Société

Le journaliste Henri Tincq est mort

Temps de lecture : 2 min

Journaliste spécialiste des questions religieuses, il avait travaillé à La Croix, au Monde et à Slate. Il est mort du Covid-19 à l'âge de 74 ans.

Henri Tincq | Capture d'écran Libraire Mollat via YouTube
Henri Tincq | Capture d'écran Libraire Mollat via YouTube

Henri Tincq, collaborateur de Slate, est mort du Covid-19, à l'hôpital de Villeneuve-Saint-Georges, le 29 mars. Il était âgé de 74 ans. Spécialiste reconnu des «informations religieuses», il avait d'abord travaillé à La Croix avant de rejoindre Le Monde où il exerça de 1985 à 2008, avant de rejoindre Slate.

Titulaire d'une licence de philosophie et d'un diplôme de journalisme de l'École de Lille, auteur de nombreux ouvrages de référence, c'était un fin connaisseur du catholicisme comme des autres cultes. Il avait présidé, de 1994 à 1999, l'Association des journalistes de l'information religieuse. C'était, en résumé, comme le rappelle aujourd'hui La Croix, «une grande plume de l'information religieuse».

Voir de ses propres yeux, rapporter au mieux, partager toujours.

Mais pour avoir, avec quelques confrères, appris à le connaître, depuis Le Monde de la rue des Italiens jusqu'à la rue Sainte-Anne de Slate, nous savons aussi qu'Henri Tincq n'était pas que cet infatigable et incollable «rubricard religions» qu'il aimait montrer. Ce confrère était en vérité pleinement animé par la passion du journalisme intégral, la passion de la pédagogie, de la traduction, de la transmission. Voir de ses propres yeux, rapporter au mieux, partager toujours. Et ce qu'il s'agisse des vertus, indépassables à ses yeux, de son Racing Club de Lens natal, du football en général, de la vie et de l'œuvre de Jean-Marie Lustiger ou des impasses mortelles auxquelles conduisent, au nom de tel ou tel dieu, les nouvelles formes d'intégrismes et de radicalisations.

La vérité, aussi, est que «Monseigneur» (l'un de ses surnoms de la rue des Italiens où l'on se moquait volontiers du «sabre et du goupillon») pouvait être un adorable camarade de reportage doublé d'un caractère parfois ombrageux. Pour avoir, avec lui, interviewé plusieurs hauts responsables religieux sur les questions relatives à l'éthique médicale, nous gardons le souvenir d'une rigueur sans faille, de colères rentrées, d'une volonté acharnée de débattre pour coûte que coûte, l'emporter sur le terrain de la foi et des idées.

Mais nous gardons aussi le souvenir d'un immense appétit: chercher sans cesse à comprendre ce qu'il ne maîtrisait pas. S'informer sur les avancées continuelles de la médecine quand cette dernière s'approche dangereusement de la religion –qu'il s'agisse de la conception in vitro des êtres humains ou de leur disparition. Nous gardons ainsi le souvenir de dizaines d'heures passées à débattre des responsabilités du Vatican dans le maintien de ses interdits définitifs sur l'usage du préservatif, alors même que progressait l'épidémie de sida.

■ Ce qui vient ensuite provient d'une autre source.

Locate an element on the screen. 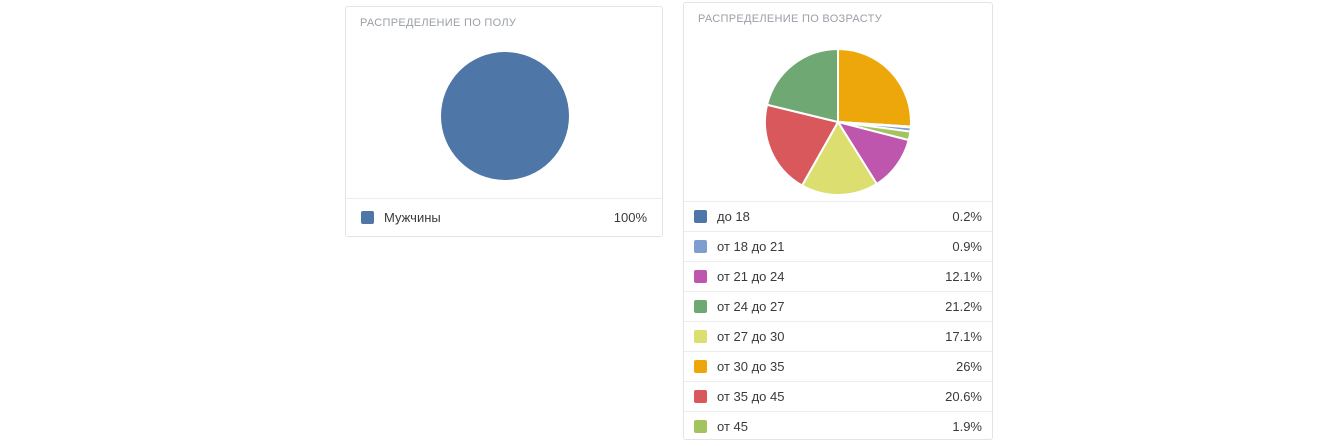 This screenshot has width=1340, height=446. legend-left: от 30 до 35 is located at coordinates (739, 366).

D'innombrables échanges, encore, sur les avis les plus pointus du Comité national consultatif d'éthique, sur les conséquences de la procréation médicalement assistée et de son extension annoncée «à toutes les femmes», ou sur celle du développement de la pratique marchande de la «gestation pour autrui». Sur les insufissances criantes des soins palliatifs ou sur l'affaire Vincent Lambert.

Il s'agissait alors pour lui de bien saisir tous les paramètres des nouvelles équations sociétales auxquelles sont confrontées les religions –la catholique au tout premier chef. Puis il lui fallut, plus récemment, parvenir à prendre la pleine mesure, les raisons et les conséquences du séisme que traverse cette Église confrontée aux scandales de pédophilie.

On peut, pour prendre la mesure de ce qui fut pour lui, une forme de chemin de croix, relire l'attaque de son dernier papier pour Slate: «On a beau dérouler, comme je le fais en journaliste depuis vingt ans, le tapis malodorant des agressions sexuelles dans l'Église, je me disais, en apprenant la nouvelle ce samedi 22 février: pas lui, pas ça! Pas Jean Vanier, sanctifié de son vivant, enterré il y a moins d'un an dans les odeurs d'encens, célébré en France comme au Canada, dont le père fut gouverneur général à Paris.»

Un papier où ce grand pudique osait ainsi, publiquement, se confier sur ce douloureux affrontement avec une réalité insupportable trop longtemps et trop bien cachée. Nous garderons en mémoire, aussi, cette confidence.